I had been working at Chester Zoo after being told I had to take the job. It was only seasonal work and then they finished me because it was the end of the summer. I had to go and sign on the dole. But it took them over five weeks to pay me.

I had nothing, no money, no gas, no electric, no nothing. In the end, I tried to commit suicide. It didn’t work.

The job centre told me to go to the foodbank. I had no bus fare so I couldn’t carry anything. I just had my hands. I got talking to someone at the Trussell Trust and they helped.

I was sent there because I had nothing for five weeks.

People think ‘you must have had something’, but I had nothing. I live on my own, in the middle of nowhere, I don’t have any family or anything around me, my daughter lives in Wales. I had nothing. That’s why I wanted to just end it all.

I felt embarrassed, in this day and age it’s like begging for something. They were all so kind, they made a cup of tea and gave me a biscuit. But it’s like begging for food.

You get a week’s grace of nothing because you’ve supposed to have been in work - I was only paid £700 a month and my rent was £400.

As for Sky? I don’t even have a television. I just listen to audio books. It would cost me £100 just to get an aerial in.

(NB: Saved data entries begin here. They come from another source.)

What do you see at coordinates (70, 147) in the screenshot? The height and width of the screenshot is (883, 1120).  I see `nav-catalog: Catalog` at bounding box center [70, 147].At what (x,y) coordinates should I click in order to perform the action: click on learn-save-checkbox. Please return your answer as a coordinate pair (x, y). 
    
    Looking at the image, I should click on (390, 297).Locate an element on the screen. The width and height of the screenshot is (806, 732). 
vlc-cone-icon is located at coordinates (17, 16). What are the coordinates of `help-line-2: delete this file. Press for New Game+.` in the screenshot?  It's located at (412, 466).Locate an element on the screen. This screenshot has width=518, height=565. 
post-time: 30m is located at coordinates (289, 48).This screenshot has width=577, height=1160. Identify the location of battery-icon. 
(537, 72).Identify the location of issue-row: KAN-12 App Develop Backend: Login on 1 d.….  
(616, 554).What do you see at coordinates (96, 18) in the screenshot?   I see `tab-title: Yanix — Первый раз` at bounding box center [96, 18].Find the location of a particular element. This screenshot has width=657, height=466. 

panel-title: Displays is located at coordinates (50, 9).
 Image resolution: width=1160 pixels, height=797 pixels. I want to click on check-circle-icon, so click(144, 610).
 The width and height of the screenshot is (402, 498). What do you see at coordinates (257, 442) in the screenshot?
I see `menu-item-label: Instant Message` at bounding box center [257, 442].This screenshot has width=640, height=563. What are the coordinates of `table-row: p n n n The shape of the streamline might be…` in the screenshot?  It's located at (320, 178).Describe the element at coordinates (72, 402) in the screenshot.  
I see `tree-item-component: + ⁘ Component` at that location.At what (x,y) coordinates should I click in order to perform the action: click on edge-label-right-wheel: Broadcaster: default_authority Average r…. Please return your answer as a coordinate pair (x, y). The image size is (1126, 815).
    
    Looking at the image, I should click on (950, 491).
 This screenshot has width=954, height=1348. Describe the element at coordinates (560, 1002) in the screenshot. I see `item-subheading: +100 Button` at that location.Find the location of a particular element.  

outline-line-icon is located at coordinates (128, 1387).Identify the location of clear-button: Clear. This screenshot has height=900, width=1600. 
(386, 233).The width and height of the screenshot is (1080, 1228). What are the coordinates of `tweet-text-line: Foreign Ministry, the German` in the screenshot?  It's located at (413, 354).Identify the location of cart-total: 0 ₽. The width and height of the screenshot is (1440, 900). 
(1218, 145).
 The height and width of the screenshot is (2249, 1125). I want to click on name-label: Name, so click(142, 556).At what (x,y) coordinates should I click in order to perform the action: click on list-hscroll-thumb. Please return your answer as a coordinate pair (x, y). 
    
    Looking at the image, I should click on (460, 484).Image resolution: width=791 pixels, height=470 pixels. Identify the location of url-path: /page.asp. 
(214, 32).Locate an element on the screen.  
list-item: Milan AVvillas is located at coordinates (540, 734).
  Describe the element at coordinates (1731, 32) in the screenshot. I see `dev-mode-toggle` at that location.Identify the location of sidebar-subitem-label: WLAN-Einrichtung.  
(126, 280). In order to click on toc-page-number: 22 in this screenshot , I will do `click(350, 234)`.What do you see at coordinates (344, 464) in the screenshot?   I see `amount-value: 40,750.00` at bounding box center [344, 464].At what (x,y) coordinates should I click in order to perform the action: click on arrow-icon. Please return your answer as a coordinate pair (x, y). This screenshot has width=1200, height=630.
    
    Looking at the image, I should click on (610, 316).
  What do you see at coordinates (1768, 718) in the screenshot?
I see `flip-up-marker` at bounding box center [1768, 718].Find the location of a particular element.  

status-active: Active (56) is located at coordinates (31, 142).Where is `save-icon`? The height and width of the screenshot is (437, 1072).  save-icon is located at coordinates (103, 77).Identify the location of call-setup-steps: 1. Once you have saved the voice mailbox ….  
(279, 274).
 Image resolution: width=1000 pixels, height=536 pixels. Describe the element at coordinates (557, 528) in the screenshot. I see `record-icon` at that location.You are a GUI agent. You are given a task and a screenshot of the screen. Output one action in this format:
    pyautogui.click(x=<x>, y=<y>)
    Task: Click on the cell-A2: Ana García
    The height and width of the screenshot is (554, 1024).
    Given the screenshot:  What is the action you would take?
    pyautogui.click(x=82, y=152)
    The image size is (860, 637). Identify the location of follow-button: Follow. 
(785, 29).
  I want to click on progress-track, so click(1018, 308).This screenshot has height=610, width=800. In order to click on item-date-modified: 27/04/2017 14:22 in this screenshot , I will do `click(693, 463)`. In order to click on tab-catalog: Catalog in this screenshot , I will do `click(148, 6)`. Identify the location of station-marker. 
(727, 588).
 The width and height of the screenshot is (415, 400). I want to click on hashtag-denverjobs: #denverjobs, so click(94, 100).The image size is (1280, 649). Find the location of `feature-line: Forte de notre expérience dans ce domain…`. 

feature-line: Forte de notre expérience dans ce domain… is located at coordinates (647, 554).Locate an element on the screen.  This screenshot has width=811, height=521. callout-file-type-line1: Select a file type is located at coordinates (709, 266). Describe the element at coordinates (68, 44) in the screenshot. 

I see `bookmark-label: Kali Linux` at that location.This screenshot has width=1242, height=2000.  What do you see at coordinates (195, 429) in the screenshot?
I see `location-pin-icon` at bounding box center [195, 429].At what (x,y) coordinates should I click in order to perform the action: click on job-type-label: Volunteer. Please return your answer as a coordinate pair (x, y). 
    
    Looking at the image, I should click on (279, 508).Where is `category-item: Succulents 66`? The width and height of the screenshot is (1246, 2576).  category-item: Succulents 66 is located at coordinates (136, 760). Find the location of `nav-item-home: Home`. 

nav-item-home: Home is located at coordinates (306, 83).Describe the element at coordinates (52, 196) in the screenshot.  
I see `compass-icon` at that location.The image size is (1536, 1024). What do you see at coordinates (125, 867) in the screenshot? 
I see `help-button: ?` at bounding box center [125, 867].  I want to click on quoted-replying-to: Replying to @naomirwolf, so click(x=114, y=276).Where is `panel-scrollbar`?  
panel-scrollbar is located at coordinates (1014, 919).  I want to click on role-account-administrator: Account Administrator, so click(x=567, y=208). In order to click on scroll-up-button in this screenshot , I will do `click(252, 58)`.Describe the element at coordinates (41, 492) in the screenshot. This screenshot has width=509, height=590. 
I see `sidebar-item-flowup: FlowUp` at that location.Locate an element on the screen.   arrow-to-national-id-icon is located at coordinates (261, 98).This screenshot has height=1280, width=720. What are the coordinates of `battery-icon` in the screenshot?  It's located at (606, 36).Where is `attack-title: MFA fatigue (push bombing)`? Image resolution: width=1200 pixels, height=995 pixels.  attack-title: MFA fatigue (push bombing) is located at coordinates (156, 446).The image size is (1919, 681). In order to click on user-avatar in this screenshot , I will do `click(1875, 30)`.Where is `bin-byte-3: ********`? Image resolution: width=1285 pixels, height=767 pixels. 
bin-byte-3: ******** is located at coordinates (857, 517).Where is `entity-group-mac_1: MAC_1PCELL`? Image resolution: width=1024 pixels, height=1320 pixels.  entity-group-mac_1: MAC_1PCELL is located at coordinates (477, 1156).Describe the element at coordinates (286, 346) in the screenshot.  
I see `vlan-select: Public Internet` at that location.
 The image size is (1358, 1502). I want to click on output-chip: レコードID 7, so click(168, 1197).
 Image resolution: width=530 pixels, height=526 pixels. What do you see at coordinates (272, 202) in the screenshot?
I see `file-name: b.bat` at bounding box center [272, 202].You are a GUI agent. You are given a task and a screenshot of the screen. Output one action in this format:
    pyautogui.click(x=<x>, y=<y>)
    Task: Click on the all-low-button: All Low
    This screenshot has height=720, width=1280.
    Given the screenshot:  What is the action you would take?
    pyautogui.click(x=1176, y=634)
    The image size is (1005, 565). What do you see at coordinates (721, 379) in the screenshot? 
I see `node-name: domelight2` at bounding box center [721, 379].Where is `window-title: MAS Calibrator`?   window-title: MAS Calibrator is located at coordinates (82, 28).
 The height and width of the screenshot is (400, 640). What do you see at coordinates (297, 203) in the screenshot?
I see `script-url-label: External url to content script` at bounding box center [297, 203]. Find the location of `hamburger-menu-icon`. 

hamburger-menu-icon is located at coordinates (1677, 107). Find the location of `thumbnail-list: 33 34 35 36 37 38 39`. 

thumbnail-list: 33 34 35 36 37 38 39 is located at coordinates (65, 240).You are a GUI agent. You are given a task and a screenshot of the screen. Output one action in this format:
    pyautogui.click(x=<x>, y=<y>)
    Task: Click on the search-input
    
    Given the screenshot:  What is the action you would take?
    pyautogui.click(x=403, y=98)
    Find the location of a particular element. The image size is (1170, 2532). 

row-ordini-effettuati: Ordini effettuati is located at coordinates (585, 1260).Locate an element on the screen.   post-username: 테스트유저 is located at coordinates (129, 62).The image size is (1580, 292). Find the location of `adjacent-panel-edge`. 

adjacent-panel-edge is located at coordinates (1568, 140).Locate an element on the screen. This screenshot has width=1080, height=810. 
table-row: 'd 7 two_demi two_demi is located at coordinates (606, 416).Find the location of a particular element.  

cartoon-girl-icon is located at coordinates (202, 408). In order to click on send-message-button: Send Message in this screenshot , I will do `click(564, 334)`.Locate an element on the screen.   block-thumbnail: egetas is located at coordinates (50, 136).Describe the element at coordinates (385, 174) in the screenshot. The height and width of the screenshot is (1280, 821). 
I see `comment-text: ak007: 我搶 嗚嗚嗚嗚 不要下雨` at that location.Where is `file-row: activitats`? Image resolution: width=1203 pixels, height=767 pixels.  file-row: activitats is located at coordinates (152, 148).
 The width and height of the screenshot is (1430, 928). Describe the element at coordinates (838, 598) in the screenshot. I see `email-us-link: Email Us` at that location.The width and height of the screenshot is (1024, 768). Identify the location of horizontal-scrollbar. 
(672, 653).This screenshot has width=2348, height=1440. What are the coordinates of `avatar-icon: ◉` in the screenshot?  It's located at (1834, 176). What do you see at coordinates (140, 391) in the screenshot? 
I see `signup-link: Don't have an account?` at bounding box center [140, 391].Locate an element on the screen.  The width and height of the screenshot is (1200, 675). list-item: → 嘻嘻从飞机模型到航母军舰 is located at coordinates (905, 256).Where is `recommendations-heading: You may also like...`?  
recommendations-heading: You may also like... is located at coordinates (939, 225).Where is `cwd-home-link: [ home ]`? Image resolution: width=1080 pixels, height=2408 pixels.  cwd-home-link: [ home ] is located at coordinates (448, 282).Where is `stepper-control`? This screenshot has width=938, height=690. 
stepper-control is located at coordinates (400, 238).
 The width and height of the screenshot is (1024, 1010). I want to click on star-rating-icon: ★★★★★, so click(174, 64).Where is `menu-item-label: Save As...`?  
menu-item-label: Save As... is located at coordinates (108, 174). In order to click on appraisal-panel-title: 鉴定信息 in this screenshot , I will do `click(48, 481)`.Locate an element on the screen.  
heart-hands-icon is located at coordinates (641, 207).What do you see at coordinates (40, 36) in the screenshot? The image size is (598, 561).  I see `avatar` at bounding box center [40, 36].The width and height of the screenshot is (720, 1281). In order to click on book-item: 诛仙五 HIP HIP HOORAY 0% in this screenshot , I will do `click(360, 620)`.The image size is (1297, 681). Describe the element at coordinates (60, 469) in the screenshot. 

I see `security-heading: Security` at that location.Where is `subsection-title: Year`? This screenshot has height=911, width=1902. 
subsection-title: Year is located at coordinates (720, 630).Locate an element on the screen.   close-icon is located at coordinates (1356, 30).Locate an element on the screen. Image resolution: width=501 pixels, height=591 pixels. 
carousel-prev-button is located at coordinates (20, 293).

That said, the walk is really hard for me. I couldn’t make it often. I don’t really eat - I live on beans and toast and stuff like that. I can’t afford a meal.

Foodbanks saved my life - without them I wouldn’t be here now and I know I wouldn’t.

What’s sad is that it’s 2017 and it’s like the olden days - begging for food.

It’s necessary and it’s sad that it has to be. People have pride in themselves but you have people going in begging for food. The government needs to change, it’s just making people feel so low and taking their pride away.

When you have to feed your children this way, it’s just wrong.

Donna, Dom’s and Maria’s comments have been edited for clarity and length.